Genzyme’s supplemental NDA seeks approval for Clolar’s use as a single agent in previously untreated adults aged 60 or older with AML who have at least one unfavorable prognostic risk factor. Many older AML patients with unfavorable prognostic factors currently have poor treatment outcomes using currently available therapies for initial induction therapy. Clinical studies to optimize therapeutic approaches with existing agents have not resulted in improved outcomes in older adults with AML during the last three decades. The last induction therapy for newly diagnosed AML patients was approved in 1990. If approved, Clolar would fulfill an unmet need for this difficult to treat patient population.
“Most AML patients who are 60 years or older and have unfavorable prognostic factors do not receive conventional induction therapy because of the lower response rates and high treatment-related mortality,” said Mark Enyedy, president of Genzyme Oncology and Multiple Sclerosis. “The clofarabine data in this patient population demonstrate durable complete remissions with low treatment-related mortality and suggest that Clolar could provide an important new therapeutic option for these patients.”

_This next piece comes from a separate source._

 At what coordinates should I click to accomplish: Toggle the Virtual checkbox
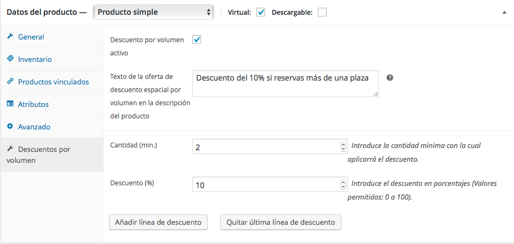point(261,13)
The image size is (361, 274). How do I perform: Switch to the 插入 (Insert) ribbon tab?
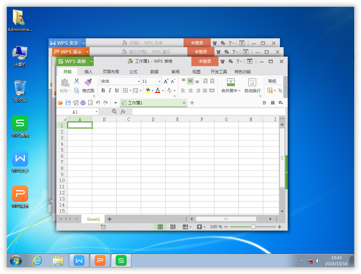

Genzyme has submitted the results of its multi-center CLASSIC II pivotal study to support its label expansion filing. This single-arm Phase 2 study, which was based on the recommendations of a panel of AML experts, analyzed 112 adult AML patients aged 60 years and older with one or more unfavorable prognostic factors, including age 70 years or older, an antecedent hematologic disorder (AHD), poor performance status, or intermediate or unfavorable cytogenetics. As reported in peer-reviewed literature, these risk factors predict poor outcomes in older patients with conventional induction therapy.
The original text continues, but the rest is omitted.